Cowboys over Giants – Another game in which no one knows what to make of the teams involved. Dallas kind of mirrors Green Bay in that they were a trendy pre-season Super Bowl pick yet they don’t even have the injury excuse to fall back on. They do, however, have the obnoxious over-hyped talent excuse. Dallas has turned the excessive celebration penalty into an art form. New York has been up and down and almost gave last week’s game away against the Lions, who were down to 3rd string QB Drew Stanton. While I would love nothing better than to see the Cowboys fully implode, I have to go with another uninspiring home field call.
Bears over Redskins – If this game was being played at FedEx Field I would more likely than not lean towards the Redskins, but it’s not so I have to give the nod to the Bears here. The Bears are still an enigma to me. Are they really good or actually just the recipient of some good luck and match ups.
Packers over Vikings – Unlike my compatriots, I still have some hope and belief in this Packers team. I think that with a healthy (or at least healthier) defense, the Packers will be able to get some pressure on Favre early and often to disrupt his play. I’m going to account last week as an adjustment week for the offense, getting used to playing without Finley and believe they get a better offensive performance this Sunday night as well.
Cowboys over Giants – Only reason I’m going this route is because of the home field advantage. I’m with BSM in that I really don’t know what to make of either of these teams. The Cowboys are just a fun to watch train wreck and the Giants are hit and miss. So when in doubt, go with the home team.

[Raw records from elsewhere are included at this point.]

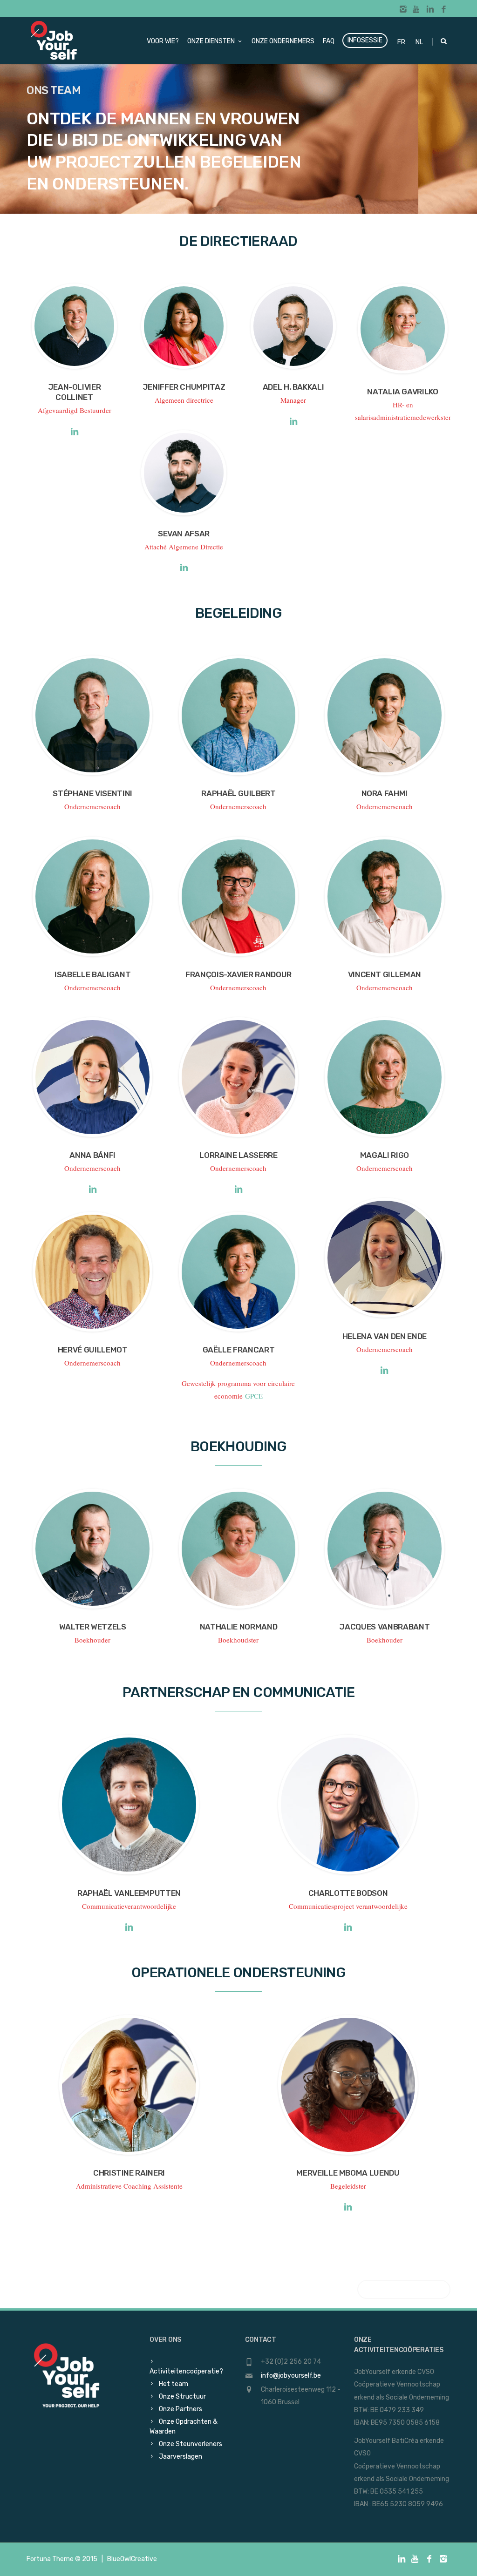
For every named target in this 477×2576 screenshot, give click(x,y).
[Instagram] (403, 9)
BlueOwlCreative (132, 2559)
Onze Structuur (182, 2396)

Bears over Redskins – As much as I’d like to see a Bears loss, I don’t believe WASH is good enough to take them down at Soldier Field. That is particularly true when the Skins will be playing without Portis again. The overriding factor for me is a gnawing belief that CHI is “that team” in the NFL this year, a club that defies everyone’s expectations and puts together a better-than-expected season. I mean, how else to explain Jay Cutler’s 93 passer rating when he far and away leads the league in sacks taken (with 23). With all that pressure you’d think he’d be throwing more picks, but he isn’t…so far, at least. So, grudgingly, I am taking the Bears over WASH.

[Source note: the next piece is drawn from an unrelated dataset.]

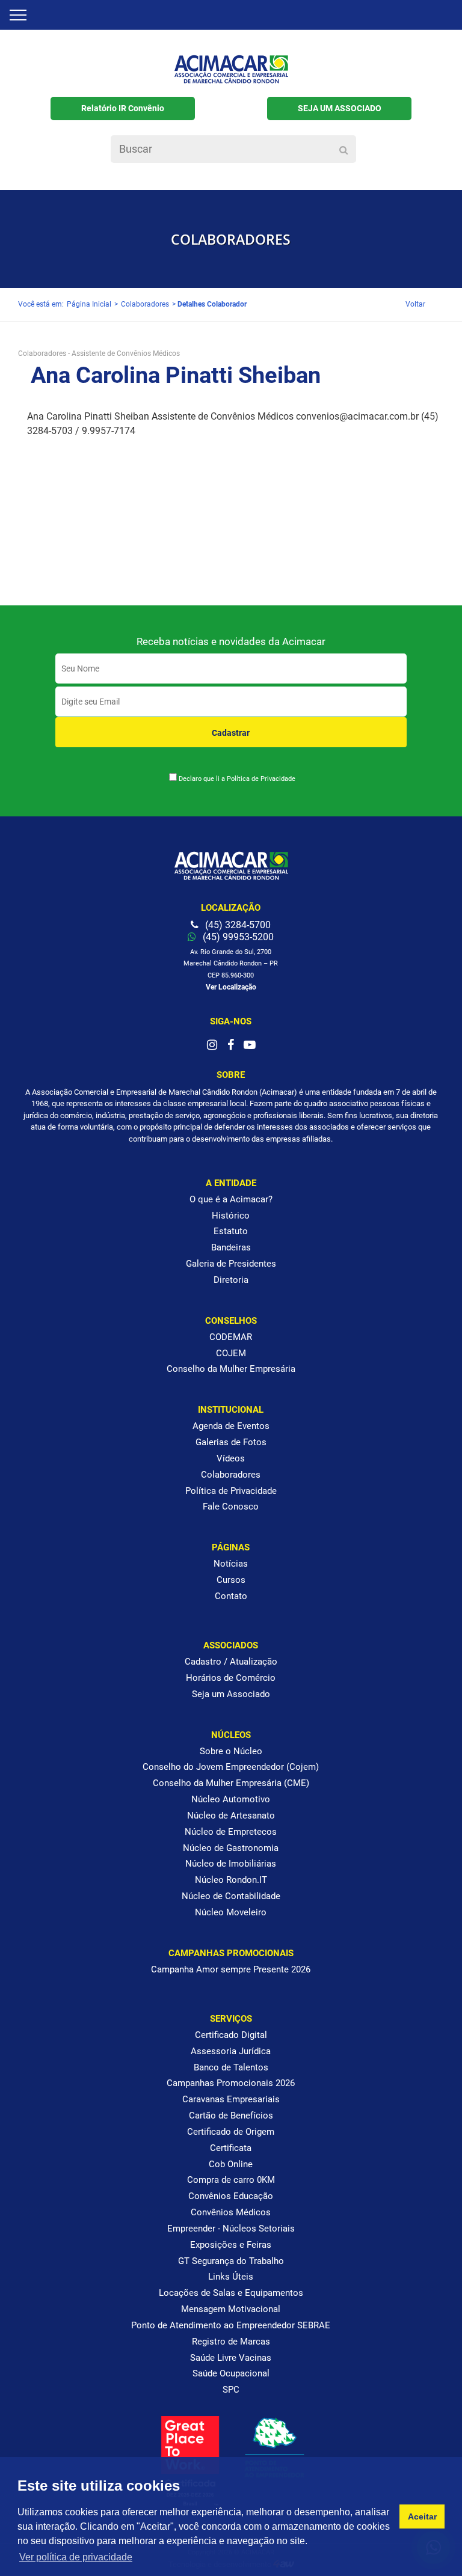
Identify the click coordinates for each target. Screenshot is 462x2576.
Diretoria (231, 1279)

Vikings over Packers – BigSnakeMan and I were born three days apart in the same hospital. Is it any wonder we share the same attitude about the Packers? Maybe it’s the result of seeing far more disappointing seasons than good ones. Or maybe it is this damn dark cloud that follows me around every day. But I’m having a hard time being optimistic about the Packers. MN seems to be getting it together since acquiring Moss. (Well, more precisely, since he caught that over-the-shoulder rainbow from the Ol’ Gunslinger in the 3rd quarter of that Jets game…) They were unimpressive in dumping the ‘Boys last week, but showed enough to make me think that a Vengeful Favre can play smart enough to prevail at Lambeau Sunday night.

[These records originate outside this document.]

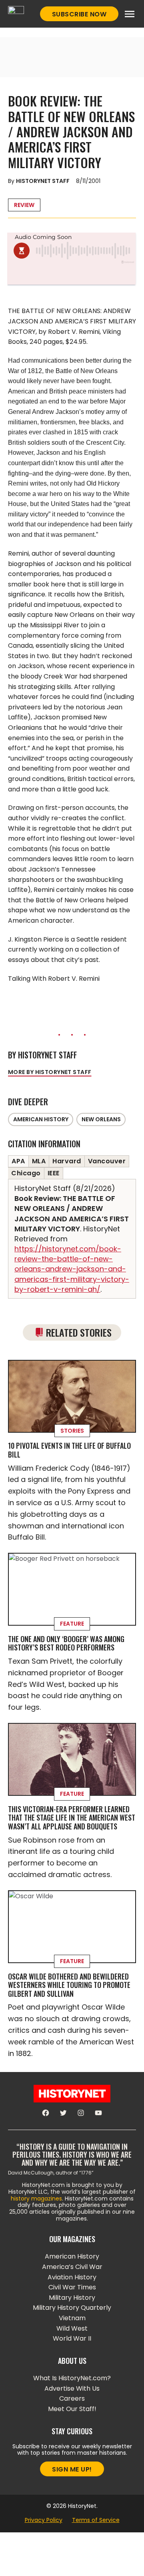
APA (18, 1161)
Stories (72, 1431)
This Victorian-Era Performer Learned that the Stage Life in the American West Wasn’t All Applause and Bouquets (71, 1817)
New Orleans (101, 1119)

Cowboys over Giants – Ah, the Cowboys–how ’bout ‘em? They look pathetic. Well, except when they are spinning a new Group Celebration in the end zone–then they look Awesome! That is, until the flag comes out and they are kicking off from their 15. But that nonsense pretty much sums up who they are and why they are a ridiculous 1-4 despite having some of the best talent in the NFC. Tom Coughlin would never stand for that crap, and right now his team is playing solid football. But with Sallad at home and their backs firmly against the wall, I think they will surprise the G-Men and pull out of win. They better. Otherwise, Bum’s Son might get capped right on the sidelines.